| YOUR TASK |
All lines ahead of the one containing "Task: Select the '96 well Elisa plate' label" are to be left out; that line and each one after it, through the end of the records below, are to be duplicated exactly.

(Stored items)
^^^^^^^^
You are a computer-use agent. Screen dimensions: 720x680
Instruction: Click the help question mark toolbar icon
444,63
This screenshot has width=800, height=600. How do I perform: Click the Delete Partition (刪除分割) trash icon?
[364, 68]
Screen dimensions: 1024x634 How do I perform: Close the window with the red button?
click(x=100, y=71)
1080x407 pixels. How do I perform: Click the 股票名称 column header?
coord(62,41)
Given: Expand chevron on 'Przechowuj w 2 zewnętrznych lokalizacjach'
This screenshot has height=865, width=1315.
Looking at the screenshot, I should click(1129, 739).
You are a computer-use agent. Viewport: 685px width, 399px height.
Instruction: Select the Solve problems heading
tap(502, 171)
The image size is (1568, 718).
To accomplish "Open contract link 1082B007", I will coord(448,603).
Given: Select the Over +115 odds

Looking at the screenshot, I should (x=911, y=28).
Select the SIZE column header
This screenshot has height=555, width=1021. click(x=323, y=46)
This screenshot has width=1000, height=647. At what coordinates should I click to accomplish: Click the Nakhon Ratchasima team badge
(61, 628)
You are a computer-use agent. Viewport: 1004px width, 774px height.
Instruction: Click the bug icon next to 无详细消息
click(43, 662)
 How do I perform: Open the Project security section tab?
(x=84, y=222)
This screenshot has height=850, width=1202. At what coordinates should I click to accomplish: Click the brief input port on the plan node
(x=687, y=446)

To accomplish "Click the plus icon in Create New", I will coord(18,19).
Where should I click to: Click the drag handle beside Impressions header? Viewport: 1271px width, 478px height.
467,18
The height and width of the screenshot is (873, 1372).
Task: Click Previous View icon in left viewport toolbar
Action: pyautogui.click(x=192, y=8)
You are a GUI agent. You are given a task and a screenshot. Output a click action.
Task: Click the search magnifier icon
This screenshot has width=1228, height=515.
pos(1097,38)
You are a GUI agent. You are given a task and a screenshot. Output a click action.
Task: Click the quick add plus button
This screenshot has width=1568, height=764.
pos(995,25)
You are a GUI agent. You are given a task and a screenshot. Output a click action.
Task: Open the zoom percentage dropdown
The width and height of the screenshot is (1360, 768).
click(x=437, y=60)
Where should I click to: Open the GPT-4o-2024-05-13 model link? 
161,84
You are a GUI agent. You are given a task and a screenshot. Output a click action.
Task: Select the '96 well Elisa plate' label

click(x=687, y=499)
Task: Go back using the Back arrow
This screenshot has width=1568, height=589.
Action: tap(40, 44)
^^^^^^^^
| YOUR RESPONSE |
Task: Select the '96 well Elisa plate' label

click(x=687, y=499)
Task: Go back using the Back arrow
This screenshot has width=1568, height=589.
Action: tap(40, 44)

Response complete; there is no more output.